To be sure, the Court also noted that the D.C. Circuit’s decision in United States v. Little,

78 F.4th 453 (D.C. Cir. 2023), “counsel[ed] in favor of terminating his probation under the

§ 3553(a) factors.” Id. at 3. But nothing in the government’s motion for reconsideration calls

that premise into question. To the contrary, § 3564 requires that the Court consider “the factors

set forth in § 3553(a),” and § 3553(a) requires the Court to consider, among other things, “the

kinds of sentences available” and “the need to avoid unwarranted sentence disparities among

defendants with similar records who have been found guilty of similar conduct.”

Finally, the Court also noted that the Probation Office’s sole hesitation to granting early

termination was that Defendant had moved to a new residence in early September and that

“additional time supervising this transition might be helpful.” Dkt. 44 at 2. The Probation

Office, however, made that observation in September 2023, and the Court did not grant

Defendant’s motion for early termination until December, which provided the “additional time”

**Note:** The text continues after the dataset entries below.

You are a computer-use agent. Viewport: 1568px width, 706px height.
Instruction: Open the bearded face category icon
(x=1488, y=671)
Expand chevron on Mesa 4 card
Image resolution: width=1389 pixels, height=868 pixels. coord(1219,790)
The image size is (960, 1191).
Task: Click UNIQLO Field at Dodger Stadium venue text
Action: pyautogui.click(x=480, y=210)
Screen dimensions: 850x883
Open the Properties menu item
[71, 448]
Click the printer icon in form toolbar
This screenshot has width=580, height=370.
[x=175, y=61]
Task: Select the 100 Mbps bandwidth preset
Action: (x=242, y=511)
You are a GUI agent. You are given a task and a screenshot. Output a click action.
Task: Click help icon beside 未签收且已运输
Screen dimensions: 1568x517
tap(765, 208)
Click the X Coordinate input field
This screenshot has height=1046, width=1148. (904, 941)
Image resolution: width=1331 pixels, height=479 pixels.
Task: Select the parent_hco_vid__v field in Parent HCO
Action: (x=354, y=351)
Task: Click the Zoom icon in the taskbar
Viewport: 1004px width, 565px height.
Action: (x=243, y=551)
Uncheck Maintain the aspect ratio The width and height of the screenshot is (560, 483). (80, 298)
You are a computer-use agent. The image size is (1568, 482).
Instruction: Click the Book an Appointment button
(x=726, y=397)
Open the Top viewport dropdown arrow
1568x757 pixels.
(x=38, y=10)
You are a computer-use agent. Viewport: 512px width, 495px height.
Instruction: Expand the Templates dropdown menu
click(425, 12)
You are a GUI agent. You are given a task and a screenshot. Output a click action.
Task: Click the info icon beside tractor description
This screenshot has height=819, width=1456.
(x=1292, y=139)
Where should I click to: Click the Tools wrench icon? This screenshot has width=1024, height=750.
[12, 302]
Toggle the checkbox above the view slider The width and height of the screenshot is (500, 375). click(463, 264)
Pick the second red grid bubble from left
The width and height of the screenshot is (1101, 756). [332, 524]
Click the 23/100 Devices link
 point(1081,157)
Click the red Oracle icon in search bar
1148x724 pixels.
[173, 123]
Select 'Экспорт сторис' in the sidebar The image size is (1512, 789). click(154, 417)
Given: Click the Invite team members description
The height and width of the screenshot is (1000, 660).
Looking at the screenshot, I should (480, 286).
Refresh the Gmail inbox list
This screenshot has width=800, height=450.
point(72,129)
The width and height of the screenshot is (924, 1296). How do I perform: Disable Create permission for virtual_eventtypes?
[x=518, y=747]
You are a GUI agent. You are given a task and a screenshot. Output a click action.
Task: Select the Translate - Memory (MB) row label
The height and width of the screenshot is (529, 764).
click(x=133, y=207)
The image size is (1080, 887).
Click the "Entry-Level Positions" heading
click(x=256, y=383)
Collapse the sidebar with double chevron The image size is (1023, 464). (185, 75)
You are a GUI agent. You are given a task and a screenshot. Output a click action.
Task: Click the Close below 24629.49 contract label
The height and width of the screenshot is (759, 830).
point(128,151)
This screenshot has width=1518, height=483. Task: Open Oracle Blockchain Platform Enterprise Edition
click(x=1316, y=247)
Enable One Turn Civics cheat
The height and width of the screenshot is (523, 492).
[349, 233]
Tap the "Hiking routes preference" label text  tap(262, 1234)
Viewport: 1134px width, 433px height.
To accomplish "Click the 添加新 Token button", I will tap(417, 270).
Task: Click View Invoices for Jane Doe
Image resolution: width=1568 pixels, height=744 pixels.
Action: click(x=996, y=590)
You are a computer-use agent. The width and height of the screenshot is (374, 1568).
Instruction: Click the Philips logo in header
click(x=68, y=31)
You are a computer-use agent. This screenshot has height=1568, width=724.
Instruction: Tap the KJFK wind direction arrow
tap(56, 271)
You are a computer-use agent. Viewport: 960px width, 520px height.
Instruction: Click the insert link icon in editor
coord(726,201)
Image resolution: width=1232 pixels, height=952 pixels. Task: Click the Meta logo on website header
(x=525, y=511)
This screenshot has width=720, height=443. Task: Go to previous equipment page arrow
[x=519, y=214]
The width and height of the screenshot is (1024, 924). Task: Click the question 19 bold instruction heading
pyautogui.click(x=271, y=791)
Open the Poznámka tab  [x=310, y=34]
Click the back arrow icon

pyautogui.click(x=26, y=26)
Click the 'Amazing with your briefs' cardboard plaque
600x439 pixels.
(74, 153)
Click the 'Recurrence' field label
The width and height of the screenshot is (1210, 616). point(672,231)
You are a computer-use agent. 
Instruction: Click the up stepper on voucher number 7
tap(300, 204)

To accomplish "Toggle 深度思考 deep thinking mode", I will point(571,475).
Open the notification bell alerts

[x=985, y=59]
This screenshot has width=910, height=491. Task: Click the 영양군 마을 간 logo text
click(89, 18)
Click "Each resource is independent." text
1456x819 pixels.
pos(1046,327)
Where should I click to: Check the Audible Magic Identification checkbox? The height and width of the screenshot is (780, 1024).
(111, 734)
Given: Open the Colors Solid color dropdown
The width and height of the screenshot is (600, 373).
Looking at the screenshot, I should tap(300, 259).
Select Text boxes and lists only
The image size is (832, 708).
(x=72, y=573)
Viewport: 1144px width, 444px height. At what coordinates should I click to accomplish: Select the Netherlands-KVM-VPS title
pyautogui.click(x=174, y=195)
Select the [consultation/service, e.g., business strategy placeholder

to supervise Defendant’s transition.

The Court remains convinced that early termination was “warranted” in light of

Defendant’s “conduct” and “the interest of justice.” Because that determination did not—and

does not—require the Court to set aside its previously-imposed sentence as unlawful, and,

instead, turns on the Court’s assessment of the § 3553(a) factors, along with Defendant’s conduct

and the interest of justice, the Court has no reason to consider the question now pending before

the D.C. Circuit and no reason to hold this case in abeyance pending the D.C. Circuit’s decision.

3 In other words, neither an intervening change in law or fact nor a need to correct clear error or to

prevent manifest injustice warrants reconsideration.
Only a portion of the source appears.